Carbon-neutral liquefied natural gas (LNG) could become a future trend and a vital component of the future energy mix, but it may not be as straightforward as it may sound.
Wood Mackenzie’s principal analyst, Asia-Pacific Gas & LNG, Lucy Cullen told the Gastech Virtual Summit that carbon-neutral doesn’t simply mean a cargo creates zero emissions. It means emissions are measured, certified and offset, Kallanish Energy reports.
“There is no consensus yet on which emissions should be offset. Various definitions have been applied so far, ranging from ambitious objective to offset full life-cycle emissions of LNG cargoes, to offsetting part of the value chain,” she explained.
The long-term sustainability of carbon-neutral LNG and the best way to reduce its carbon footprint is a challenge “which must be addressed,” Cullen said. “Measurement methodologies and standardization will be critical if carbon-neutral LNG is to become more mainstream.”
Shell and Jera were among the first movers in the trade of carbon-neutral LNG, started last year. Apart from good news headlines and early mover advantage, Cullen believes these first deals offered participants important experience as the world moves into a lower carbon future.
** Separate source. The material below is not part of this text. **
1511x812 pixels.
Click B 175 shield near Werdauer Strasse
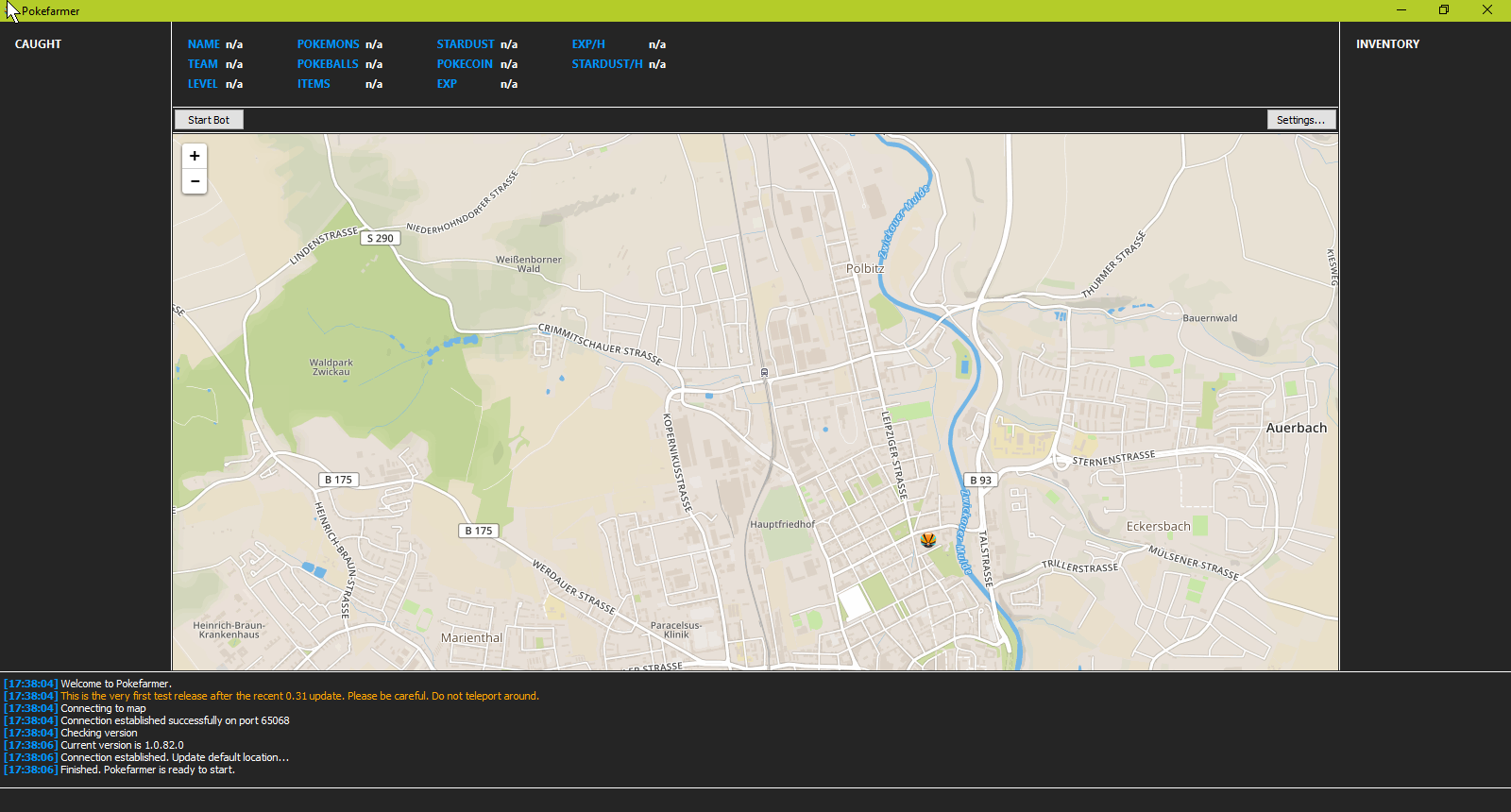[x=478, y=531]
The analyst said “targeting emissions reductions in certain segments of the LNG value chain seems an “achievable route to carbon-neutral LNG and wide-scale adoption in the industry.”
However, buyers’ confidence needs to be boosted with further measurement and standardization, as well as policy and even regulation. “Offsetting the entire life cycle of every LNG cargo is an ambitious goal,” Cullen said in her presentation.
“We may very well see that – at the very least – proof or visibility of supplier carbon credentials will become as norm. This will lead to greater buyer scrutiny and differentiation between projects, and prices,” Cullen said.
According to Wood Mackenzie, LNG is one of the most emission intensive resource themes in an upstream company’s portfolio. CO2 venting and fuel use for liquefaction are the key sources of upstream LNG emissions.
LNG has the third largest emissions intensity among energy resources at around 40tCO2e/kboe, only behind oil sands and heavy oil. However, emissions vary across LNG projects.